■ **課題**: 以下のサイディングの剥がし検査に関する文章の続きを、最後に示された文の後から書くこと。

■ **引用文**:

外壁にひびわれや剥がれを発見したときに行うサイディングの剥がし検査。外壁の内部を確認できる検査ですが、外壁の一部を破壊するため不安を感じる人も多いです。
今回は、サイディングの剥がし検査の費用やメリットについて、実例を紹介しながら解説します。
おさえておくべきこと
- 剥がし検査は外壁の劣化を早期発見できる
- 剥がし検査は劣化の原因がわかる
- 剥がし検査の費用相場は3〜5万円
- 検査後の原状回復が可能
サイディングの剥がし検査とは?本当に必要?
剥がし検査は内部の劣化状態と範囲を確認できる検査
剥がし検査とは、サイディング(の一部)を剥がして外壁内部や柱などが劣化しているか確認する検査のことです。
剥がし検査をすれば外壁だけでなく柱や断熱材の状態や劣化の原因がわかるので、サイディングを張り替えるべきなのか判断できます。
また、劣化している範囲も明確になるため、サイディングを全面張り替えせずに、部分張り替え(例えば北側面のみの張り替え、他は塗装のみ)で対応できるかの判断材料にもなります。
剥がし検査のタイミング【劣化を見つけたとき】
剥がし検査すべきタイミングは、外壁が劣化(ひび割れや剥がれ)している時です。
ひび割れや剥がれは外壁や塗装の経年劣化だけでは起きにくく、すでに外壁内部が損傷している可能性があるからです。
他にも以下のような症状が確認されたら業者に剥がし検査が必要か業者に確認しましょう。
剥がし検査が必要なケース
- 外壁にひび割れ、剥がれ、反り、浮きがある
- 室内に雨漏りによるシミがある
- 4〜6月に羽アリを見たことがある
- 20年以上外壁の塗り替えを行っていない
- 直貼り工法で施工されている
(通期工法は浸水・結露に強い)

■ **提供データ**:
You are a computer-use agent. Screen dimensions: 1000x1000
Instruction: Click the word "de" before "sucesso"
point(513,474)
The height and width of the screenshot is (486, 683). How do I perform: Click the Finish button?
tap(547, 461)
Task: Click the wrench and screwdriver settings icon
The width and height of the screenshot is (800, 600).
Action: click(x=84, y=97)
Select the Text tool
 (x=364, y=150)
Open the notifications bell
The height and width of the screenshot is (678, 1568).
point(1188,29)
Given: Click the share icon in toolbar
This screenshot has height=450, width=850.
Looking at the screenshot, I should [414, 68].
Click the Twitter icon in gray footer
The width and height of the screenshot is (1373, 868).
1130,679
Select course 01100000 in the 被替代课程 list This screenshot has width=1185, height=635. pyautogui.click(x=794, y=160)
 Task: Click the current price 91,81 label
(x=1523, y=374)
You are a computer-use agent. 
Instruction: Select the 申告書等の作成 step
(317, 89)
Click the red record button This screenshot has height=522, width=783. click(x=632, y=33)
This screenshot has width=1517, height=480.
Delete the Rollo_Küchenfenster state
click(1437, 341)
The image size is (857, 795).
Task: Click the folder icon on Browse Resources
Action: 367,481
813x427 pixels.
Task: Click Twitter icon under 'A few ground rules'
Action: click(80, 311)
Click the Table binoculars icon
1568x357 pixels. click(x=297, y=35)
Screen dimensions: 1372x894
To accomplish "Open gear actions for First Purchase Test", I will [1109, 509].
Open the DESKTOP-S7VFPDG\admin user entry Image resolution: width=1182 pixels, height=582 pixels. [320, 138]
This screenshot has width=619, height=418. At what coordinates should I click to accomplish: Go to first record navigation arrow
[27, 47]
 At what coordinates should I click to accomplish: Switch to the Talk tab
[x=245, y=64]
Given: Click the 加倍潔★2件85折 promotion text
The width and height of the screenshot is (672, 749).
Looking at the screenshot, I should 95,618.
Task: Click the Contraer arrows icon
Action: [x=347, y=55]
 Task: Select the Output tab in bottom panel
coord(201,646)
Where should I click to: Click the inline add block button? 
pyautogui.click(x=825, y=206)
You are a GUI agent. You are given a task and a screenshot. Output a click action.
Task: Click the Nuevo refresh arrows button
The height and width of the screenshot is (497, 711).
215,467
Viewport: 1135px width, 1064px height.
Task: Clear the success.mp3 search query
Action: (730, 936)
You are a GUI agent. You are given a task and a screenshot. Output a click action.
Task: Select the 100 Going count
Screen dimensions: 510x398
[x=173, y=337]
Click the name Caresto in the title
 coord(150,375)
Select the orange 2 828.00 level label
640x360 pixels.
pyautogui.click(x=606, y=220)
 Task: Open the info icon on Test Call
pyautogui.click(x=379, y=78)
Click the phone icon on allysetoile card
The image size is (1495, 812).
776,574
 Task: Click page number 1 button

■ **解答**:
剥がし検査は【約5万円】期間は約半日
剥がし検査にかかる費用と期間は下記を参考にしてください。
剥がし検査費用 | 3〜5万円 |
必要な期間 | 検査時間は3時間前後 |
あくまで相場なので、検査を実施する業者によって費用や期間は前後します。依頼する前に必ず詳細を確認するようにしましょう。
剥がし検査のメリット・デメリット
剥がし検査を行うメリットとデメリットを紹介します。
メリット1:外壁内部の損傷や劣化の早期発見できる
剥がし検査は、外壁の損傷や劣化を早期発見することができます。
劣化したサイディングを実際に剥がして内部の状態を確認できるので、どこに問題が起きて剥がれなどの症状が出たのかを分析できます。
内部の損傷や劣化
- 防水紙の穴や劣化
- 雨水進入による腐敗
- シロアリ被害
- 断熱材の隙間やズレ
- 窯業系サイディング材の膨張や劣化
- 施工不良
早めに対処しなければ外壁の劣化が進むため、剥がし検査による早期発見がとても重要です。
メリット2:適切な補修方法が選定できる
剥がし検査を行うと、劣化症状に最適な補修方法が選定できます。検査をしないと劣化部分のみの補修になりがちですが、検査をすれば劣化の原因を根本から補修することが可能です。
たとえば、防水紙に穴があいて雨漏りしていれば、防水紙の張り替え。シロアリによる被害が起きていればシロアリの防除を行えます。
部分的な補修で良いのか、全体補修が必要なのか判断できます。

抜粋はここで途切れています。